# Page extract start

Mavaddat v Lee

Case

[2013] WASC 224

6 JUNE 2013

No judgment structure available for this case.

MAVADDAT -v- LEE [2013] WASC 224



SUPREME COURT OF WESTERN AUSTRALIACitation No:[2013] WASC 224
Case No:CIV:2415/20126 MAY 2013
Coram:MASTER SANDERSON6/06/13
8Judgment Part:1 of 1
Result: Application dismissed
A
PDF Version
Parties:MICHAEL MOOJAN MAVADDAT
KYUNG HEE LEE
STABLES SCOTT SOLICITORS (A FIRM)

Catchwords:

Costs
Party liable to pay costs on an indemnity basis
Party liable seeking to set aside costs order between solicitor and client

Legislation:

Nil

Case References:

Catto v Hampton Australia Ltd (In liq) [2008] SASC 231
Woolf v Snipe (1933) 48 CLR 677


JURISDICTION : SUPREME COURT OF WESTERN AUSTRALIA
    IN CHAMBERS
CITATION : MAVADDAT -v- LEE [2013] WASC 224 CORAM : MASTER SANDERSON HEARD : 6 MAY 2013 DELIVERED : 6 JUNE 2013 FILE NO/S : CIV 2415 of 2012 BETWEEN : MICHAEL MOOJAN MAVADDAT
    Plaintiff

    AND

    KYUNG HEE LEE
    First Defendant

    STABLES SCOTT SOLICITORS (A FIRM)

# Page extract end
# Data shown start

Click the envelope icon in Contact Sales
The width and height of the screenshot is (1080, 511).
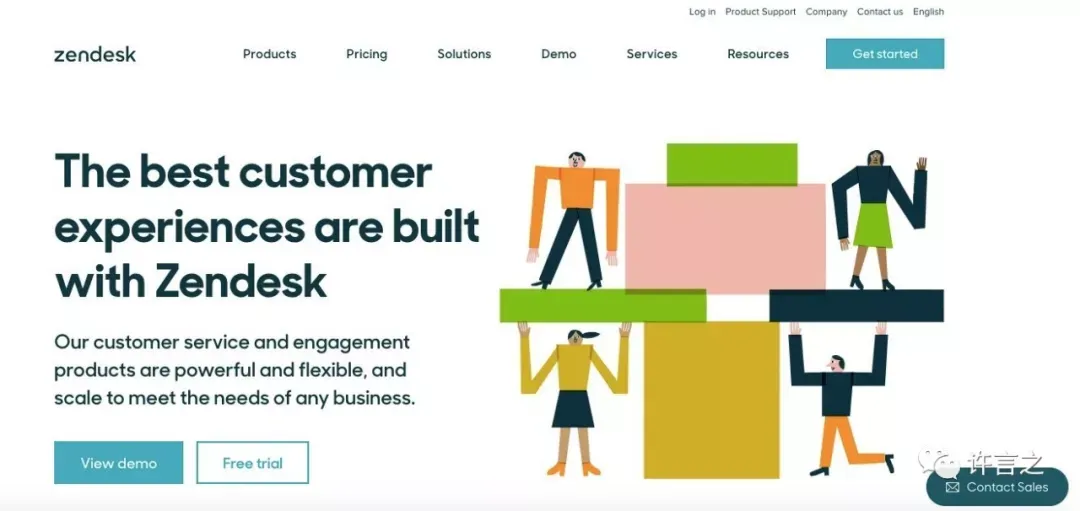[953, 488]
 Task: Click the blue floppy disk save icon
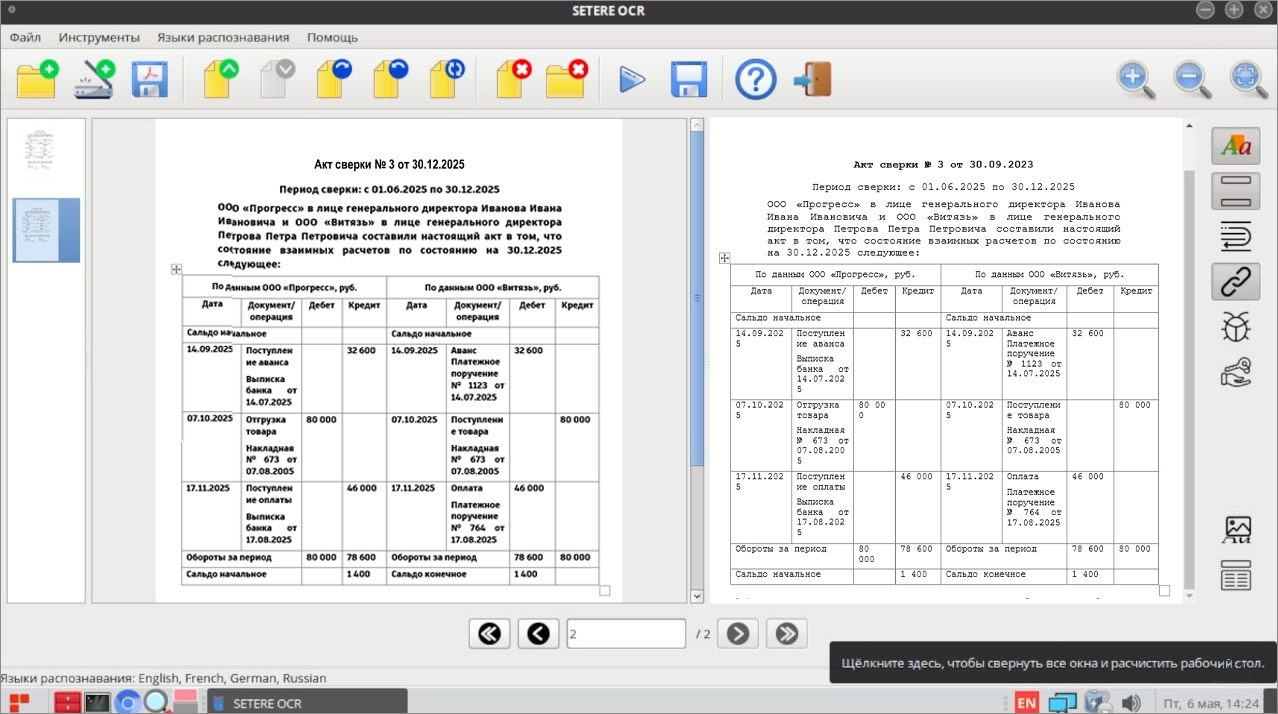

# Data shown end

■ Jobs:
a - Answer these from the Mavaddat v Lee case page, one line each:
(i) What result does it record?
(ii) Who is named as the coram?
(iii) On what date was the matter heard?
b - Please list every party named on the Mavaddat v Lee case page.
c - Write the next part of the Mavaddat v Lee case page, picking up after its final line.

■ Answers to the exercises:
a -
(i) Application dismissed
(ii) Master Sanderson
(iii) 6 May 2013

b -
Michael Moojan Mavaddat
Kyung Hee Lee
Stables Scott Solicitors (a firm)

c -
    Second Defendant

Catchwords:

Costs - Party liable to pay costs on an indemnity basis - Party liable seeking to set aside costs order between solicitor and client

Legislation:

Nil

Result:

Application dismissed



(Page 2)



Category: A

Representation:

Counsel:


    Plaintiff : Ms M L Coulson
    First Defendant : Mr D J Garnsworthy
    Second Defendant : Mr D J Garnsworthy

Solicitors:

    Plaintiff : Coulson Legal
    First Defendant : Stables Scott
    Second Defendant : Stables Scott



Case(s) referred to in judgment(s):

Catto v Hampton Australia Ltd (In liq) [2008] SASC 231
Woolf v Snipe (1933) 48 CLR 677


(Page 3)

1 MASTER SANDERSON: This application concerns an important question to do with the rights of a party against whom an indemnity costs order has been made. It does so in the context of the Legal Practitioners Act 1893 (WA). But that fact does not alter the general effect of this decision.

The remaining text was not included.